● RECORDS FOR PROCESSING:
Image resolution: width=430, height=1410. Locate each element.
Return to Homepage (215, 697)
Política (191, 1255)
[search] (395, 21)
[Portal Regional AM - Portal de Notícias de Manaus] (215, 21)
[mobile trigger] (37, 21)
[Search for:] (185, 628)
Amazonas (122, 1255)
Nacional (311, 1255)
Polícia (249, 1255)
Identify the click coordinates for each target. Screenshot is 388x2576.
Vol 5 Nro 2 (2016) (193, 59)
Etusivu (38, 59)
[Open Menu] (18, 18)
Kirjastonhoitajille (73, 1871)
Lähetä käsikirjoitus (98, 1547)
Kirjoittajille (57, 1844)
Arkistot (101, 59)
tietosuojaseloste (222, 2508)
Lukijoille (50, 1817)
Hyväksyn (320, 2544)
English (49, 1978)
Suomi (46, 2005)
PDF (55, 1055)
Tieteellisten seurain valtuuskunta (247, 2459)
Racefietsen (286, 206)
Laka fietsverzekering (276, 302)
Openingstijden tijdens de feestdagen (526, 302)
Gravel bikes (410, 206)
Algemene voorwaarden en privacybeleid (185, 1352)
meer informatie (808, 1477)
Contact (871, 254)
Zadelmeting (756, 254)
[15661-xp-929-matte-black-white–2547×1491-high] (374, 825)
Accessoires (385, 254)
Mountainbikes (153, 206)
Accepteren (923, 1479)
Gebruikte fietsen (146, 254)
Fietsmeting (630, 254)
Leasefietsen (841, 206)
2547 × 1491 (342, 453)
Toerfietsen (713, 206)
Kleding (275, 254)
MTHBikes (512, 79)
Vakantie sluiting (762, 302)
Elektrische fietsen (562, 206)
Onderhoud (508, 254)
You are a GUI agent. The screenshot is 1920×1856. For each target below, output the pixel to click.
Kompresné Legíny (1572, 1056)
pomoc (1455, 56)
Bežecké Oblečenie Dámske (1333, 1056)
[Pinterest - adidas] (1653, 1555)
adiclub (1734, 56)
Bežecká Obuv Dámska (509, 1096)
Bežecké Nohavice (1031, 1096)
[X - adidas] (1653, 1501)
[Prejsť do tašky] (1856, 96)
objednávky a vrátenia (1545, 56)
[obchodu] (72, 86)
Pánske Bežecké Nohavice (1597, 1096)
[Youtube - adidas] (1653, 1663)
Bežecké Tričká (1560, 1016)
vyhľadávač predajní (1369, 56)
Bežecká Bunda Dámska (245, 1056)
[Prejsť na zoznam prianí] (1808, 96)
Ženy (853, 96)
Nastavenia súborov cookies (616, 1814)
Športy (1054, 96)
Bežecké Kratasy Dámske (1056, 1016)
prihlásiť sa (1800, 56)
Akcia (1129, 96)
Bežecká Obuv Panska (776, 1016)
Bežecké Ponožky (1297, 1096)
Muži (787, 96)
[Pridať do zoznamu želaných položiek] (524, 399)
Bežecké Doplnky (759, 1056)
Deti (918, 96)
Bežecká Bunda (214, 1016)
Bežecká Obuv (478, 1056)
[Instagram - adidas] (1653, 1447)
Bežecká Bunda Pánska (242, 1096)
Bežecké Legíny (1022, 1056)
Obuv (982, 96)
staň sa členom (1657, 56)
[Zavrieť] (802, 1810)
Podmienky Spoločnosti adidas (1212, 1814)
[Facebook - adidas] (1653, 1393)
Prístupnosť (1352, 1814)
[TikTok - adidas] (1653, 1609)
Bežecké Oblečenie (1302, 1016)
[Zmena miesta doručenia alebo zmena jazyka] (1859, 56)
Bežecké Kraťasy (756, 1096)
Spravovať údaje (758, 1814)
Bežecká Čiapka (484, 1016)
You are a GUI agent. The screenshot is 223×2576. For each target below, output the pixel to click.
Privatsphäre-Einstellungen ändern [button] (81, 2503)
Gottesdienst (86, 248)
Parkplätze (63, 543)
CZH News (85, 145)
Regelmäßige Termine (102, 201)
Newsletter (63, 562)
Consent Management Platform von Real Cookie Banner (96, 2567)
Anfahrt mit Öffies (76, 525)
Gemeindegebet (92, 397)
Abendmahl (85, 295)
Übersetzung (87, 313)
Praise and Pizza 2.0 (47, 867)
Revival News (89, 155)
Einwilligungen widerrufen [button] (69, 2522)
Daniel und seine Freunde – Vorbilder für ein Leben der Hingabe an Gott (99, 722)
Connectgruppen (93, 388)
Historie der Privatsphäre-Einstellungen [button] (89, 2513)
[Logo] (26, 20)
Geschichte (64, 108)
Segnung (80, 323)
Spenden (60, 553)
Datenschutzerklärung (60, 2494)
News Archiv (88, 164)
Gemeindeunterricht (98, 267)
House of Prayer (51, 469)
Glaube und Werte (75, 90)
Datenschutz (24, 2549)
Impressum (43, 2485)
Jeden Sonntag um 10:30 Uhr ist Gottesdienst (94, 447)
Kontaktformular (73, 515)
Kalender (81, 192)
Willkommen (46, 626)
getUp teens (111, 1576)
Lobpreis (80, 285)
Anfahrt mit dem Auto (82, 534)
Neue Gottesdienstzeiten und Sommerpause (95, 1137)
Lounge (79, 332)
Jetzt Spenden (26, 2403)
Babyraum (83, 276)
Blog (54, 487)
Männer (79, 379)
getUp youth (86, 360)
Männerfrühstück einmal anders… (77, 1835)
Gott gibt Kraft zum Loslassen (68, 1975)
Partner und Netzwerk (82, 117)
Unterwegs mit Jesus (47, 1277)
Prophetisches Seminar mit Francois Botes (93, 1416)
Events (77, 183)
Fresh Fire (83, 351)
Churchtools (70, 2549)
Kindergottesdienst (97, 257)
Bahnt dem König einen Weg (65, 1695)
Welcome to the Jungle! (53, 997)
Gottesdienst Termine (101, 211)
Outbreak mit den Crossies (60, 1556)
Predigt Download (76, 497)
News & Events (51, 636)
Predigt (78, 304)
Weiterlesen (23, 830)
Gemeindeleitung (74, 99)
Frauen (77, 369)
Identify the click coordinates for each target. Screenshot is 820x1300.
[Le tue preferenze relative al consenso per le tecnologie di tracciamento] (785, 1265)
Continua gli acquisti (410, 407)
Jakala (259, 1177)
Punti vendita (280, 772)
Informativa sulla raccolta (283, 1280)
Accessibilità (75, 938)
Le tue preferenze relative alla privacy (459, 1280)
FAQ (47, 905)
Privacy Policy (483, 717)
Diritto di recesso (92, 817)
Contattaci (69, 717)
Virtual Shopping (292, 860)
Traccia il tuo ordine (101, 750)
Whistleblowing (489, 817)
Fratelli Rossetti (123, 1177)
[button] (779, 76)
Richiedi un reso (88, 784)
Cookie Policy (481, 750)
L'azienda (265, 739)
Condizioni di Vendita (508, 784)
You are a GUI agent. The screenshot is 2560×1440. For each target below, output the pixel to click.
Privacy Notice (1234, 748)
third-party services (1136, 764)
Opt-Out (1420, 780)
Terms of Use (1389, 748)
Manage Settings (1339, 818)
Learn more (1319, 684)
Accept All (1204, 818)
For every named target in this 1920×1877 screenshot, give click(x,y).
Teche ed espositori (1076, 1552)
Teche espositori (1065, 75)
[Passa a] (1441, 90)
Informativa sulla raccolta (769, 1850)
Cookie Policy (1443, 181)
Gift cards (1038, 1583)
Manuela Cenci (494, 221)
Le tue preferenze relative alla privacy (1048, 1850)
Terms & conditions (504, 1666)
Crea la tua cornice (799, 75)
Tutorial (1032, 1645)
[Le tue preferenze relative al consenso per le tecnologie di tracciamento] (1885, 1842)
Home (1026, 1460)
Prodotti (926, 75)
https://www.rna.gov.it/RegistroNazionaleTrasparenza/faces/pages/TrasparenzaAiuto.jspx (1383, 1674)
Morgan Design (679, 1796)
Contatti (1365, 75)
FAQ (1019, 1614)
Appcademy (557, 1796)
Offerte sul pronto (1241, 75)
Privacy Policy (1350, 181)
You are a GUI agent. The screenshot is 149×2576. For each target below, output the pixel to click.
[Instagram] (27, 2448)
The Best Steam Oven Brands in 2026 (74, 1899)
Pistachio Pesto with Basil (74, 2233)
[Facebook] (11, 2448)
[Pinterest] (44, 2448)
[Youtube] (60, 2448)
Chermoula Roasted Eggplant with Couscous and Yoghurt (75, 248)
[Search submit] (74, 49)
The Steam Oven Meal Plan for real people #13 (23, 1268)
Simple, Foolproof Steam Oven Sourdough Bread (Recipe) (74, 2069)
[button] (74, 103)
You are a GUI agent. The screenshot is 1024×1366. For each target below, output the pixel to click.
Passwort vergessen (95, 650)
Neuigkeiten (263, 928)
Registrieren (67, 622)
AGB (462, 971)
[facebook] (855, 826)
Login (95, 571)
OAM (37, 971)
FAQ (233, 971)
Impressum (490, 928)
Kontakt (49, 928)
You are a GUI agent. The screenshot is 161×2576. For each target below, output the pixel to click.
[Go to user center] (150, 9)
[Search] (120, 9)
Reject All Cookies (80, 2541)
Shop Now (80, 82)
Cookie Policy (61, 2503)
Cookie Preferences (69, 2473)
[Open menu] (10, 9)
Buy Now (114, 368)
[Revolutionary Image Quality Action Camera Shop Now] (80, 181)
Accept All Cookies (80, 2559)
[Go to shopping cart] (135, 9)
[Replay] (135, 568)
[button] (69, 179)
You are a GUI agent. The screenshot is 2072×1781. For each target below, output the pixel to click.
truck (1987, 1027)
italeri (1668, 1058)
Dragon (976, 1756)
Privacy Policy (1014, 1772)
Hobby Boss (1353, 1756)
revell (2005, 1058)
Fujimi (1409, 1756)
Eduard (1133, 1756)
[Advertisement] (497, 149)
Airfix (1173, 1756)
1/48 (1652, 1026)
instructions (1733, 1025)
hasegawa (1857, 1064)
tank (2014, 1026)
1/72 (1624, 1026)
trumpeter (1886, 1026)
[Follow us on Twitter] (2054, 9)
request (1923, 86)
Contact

● WORK ITEM: Exactly those lines that run from the start of the listing to the line containing "Nacional (311, 1255)" should be output, and no others.

● YOUR RESPONSE:
Image resolution: width=430, height=1410. Locate each element.
Return to Homepage (215, 697)
Política (191, 1255)
[search] (395, 21)
[Portal Regional AM - Portal de Notícias de Manaus] (215, 21)
[mobile trigger] (37, 21)
[Search for:] (185, 628)
Amazonas (122, 1255)
Nacional (311, 1255)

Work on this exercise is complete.